Foreign Policy Blogs

Afghanistan's Opium: an eradication narrative

In this five-minute video, we can hear an Afghanistani official's opinion and will to follow official, nation-building policy; the best-faith efforts of an Afghanistan soldier who is supervising poppy eradication, an enormous manpower effort on one field of many.  This is followed by an attack by Taliban forces on U.S. troops; and the troops’ return to safety.  The videographer was slightly wounded in the third part of this video: for the squeamish among you–there is no blood shown.  The continuance of the video also teaches us about the stoicism of personnel (in this case, our video producer) under fire and  (through our own imagination) other unsavory conditions. 

What it represents to me is the diffusion of effort: strong feelings by ISAF-member countries have translated fairly well into official discourse with English-speaking Afghanistani politicians; the English and the goodwill is permeating Afghanistan's troops at least on a selective basis.  There is also an undercurrent of wishing to please the narrator/videographer by saying the acceptable thing. 

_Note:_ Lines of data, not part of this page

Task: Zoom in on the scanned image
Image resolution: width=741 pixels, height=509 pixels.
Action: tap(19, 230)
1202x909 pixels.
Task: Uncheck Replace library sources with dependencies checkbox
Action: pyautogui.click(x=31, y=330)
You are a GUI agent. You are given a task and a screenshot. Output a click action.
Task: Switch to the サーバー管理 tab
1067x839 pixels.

Then we leave eradication totally–and into specific security constraints and in a way, the larger security picture.  Like eradication efforts, this video is a stop-start affair, disparate and scattered.  Therefore, it gives us a powerful trope under which we can look at the structure and the dissipation of many bona fide efforts to change Afghanistan's economy.

[kml_flashembed movie="http://www.youtube.com/v/E_s-z1uCHuI" width="425" height="350" wmode="transparent" /]

Note: According to new Pentagon public relations strictures, the public will be less able to obtain information from troop videographers and bloggers.  The official reason is that too much bandwidth is being taken up by non-official communication.   The link above also links to the official DoD memo of May 11th, 2007.